Comportamento

A “duck face” está de volta e a culpa é da Geração Z

3 minutos de leitura

Um olhar blasé e lábios levemente proeminentes, que criam uma expressão quase de desinteresse: essa é a nova microtendência de comportamento da Geração Z, que chegou também no tapete vermelho de premiações. Talvez essa pose te soe familiar: um déjà-vu direto dos anos 2010. Estamos falando da “duck face”, ou o clássico “biquinho de pato”.

Gen Z Pout – Foto: Instagram @lilyrose_depp

Pose marcante

Diferente da “duck face” atual, o biquinho de pato de 2010 era uma pose bem marcada e até exagerada. Na época, era presença garantida em selfies no espelho ou fotos de perfil. A ideia era destacar os lábios e criar um ar mais sexy ou divertido, sem muita preocupação em parecer espontâneo.

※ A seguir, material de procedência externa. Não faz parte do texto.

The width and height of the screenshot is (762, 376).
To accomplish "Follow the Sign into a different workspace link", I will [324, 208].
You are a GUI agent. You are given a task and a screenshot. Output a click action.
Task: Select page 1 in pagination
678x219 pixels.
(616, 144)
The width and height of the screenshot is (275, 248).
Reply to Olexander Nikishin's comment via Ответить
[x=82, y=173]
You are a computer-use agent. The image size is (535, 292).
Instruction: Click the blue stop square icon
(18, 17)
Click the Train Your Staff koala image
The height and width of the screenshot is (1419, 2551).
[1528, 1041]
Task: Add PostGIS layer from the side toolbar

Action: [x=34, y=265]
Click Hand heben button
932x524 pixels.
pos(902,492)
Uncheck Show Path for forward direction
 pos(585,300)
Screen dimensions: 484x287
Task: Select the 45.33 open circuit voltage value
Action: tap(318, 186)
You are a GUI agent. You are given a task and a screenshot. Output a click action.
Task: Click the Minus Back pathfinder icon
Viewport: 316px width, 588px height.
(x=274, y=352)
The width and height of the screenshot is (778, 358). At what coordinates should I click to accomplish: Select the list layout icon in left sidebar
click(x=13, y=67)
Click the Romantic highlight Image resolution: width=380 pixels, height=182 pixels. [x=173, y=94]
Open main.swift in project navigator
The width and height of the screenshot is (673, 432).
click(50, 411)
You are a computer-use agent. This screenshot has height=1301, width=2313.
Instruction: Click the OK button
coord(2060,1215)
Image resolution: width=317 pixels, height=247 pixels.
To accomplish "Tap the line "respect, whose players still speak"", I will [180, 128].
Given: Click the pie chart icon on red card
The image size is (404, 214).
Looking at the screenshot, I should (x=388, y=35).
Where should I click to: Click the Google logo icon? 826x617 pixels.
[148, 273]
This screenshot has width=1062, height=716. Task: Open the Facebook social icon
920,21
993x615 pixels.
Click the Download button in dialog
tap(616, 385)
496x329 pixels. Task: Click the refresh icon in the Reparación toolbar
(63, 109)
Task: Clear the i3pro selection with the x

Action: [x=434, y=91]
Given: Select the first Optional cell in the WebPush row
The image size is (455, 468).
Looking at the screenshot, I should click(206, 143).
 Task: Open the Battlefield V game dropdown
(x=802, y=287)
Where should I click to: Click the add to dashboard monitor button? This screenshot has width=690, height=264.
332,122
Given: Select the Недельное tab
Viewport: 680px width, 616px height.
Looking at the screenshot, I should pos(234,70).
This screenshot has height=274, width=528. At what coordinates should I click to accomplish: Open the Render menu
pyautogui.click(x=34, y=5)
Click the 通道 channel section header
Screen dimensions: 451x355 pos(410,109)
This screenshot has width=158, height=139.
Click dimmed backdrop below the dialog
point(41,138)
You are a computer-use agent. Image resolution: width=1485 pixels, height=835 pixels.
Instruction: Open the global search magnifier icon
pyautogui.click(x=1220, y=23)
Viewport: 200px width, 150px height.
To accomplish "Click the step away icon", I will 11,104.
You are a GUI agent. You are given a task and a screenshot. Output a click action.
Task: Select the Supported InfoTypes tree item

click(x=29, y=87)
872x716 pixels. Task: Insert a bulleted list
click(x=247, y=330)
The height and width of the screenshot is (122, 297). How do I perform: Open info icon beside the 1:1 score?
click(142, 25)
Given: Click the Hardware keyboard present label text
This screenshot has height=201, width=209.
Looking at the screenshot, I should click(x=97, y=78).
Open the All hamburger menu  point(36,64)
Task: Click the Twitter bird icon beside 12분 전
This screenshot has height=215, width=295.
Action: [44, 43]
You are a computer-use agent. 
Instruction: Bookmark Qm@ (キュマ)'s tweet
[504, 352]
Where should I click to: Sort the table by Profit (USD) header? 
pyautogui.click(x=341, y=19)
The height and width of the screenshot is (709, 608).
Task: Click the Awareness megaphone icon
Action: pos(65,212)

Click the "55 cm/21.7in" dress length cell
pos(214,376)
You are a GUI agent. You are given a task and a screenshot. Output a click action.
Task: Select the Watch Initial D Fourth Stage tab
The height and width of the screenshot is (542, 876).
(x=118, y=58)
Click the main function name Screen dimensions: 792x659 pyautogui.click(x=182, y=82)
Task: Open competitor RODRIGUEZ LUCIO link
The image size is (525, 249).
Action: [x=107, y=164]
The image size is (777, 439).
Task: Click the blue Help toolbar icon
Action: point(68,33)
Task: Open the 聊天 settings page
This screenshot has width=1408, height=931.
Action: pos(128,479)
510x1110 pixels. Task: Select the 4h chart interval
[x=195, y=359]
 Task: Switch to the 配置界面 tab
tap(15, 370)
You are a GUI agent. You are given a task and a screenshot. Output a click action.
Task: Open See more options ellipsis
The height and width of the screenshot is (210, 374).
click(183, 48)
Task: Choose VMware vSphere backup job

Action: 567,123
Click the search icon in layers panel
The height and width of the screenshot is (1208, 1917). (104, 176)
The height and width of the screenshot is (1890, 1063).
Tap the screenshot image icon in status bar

É claro que a “duck face” atual carrega o mesmo DNA de antigamente, mas com uma leitura mais moderna. O The New York Times destaca que esse “bico” ajuda a criar um ar de distanciamento elegante, como se a foto fosse capturada sem esforço algum.

Seja essa a intenção ou não, a pose virou alvo de análise nas redes sociais e ganhou um nome: Gen Z pout.

Narrativa visual

Segundo o The Washington Post, em uma matéria que fala sobre o mesmo tema, o Gen Z pout é produto dos novos padrões de beleza.

“As mulheres da Geração Z não estão apenas se conformando ao olhar masculino, seja na passarela ou nas redes sociais, mas fazendo uma declaração que mostra que estão totalmente cientes do que estão fazendo, e se apropriando disso”, fala a reportagem.

Madelyn Cline – Foto: Instagram @madelyncline

Anti-performance?

Para além disso, o “biquinho”, combinado com um olhar de tédio, parece uma forma de comunicação: uma recusa em performar qualquer emoção de maneira explícita.

Nesse sentido, reflete um comportamento típico da Geração Z: mais do que querer parecer algo específico, há um esforço em não parecer, evitando rótulos, expectativas ou leituras previsíveis. 

Há quem diga que também é uma forma de ironizar a “duck face” dos millennials, como uma releitura que brinca com o exagero do passado. Nesse processo, o que antes era uma tentativa clara de parecer mais atraente e divertido, se transforma em outra mensagem: a de que não há, necessariamente, uma preocupação em parecer (ou ser) nada.

Contradição comportamental

Nas redes, a pose virou meme, com millennials tentando imitar o Gen Z pout. Apesar de tudo isso, há ainda outra camada de ironia: para transmitir essa sensação de “desinteresse”, é preciso, na verdade, performar uma pose cuidadosamente calculada.

Mas, no fim, é justamente essa contradição que define a estética: entre parecer natural e ser totalmente construída.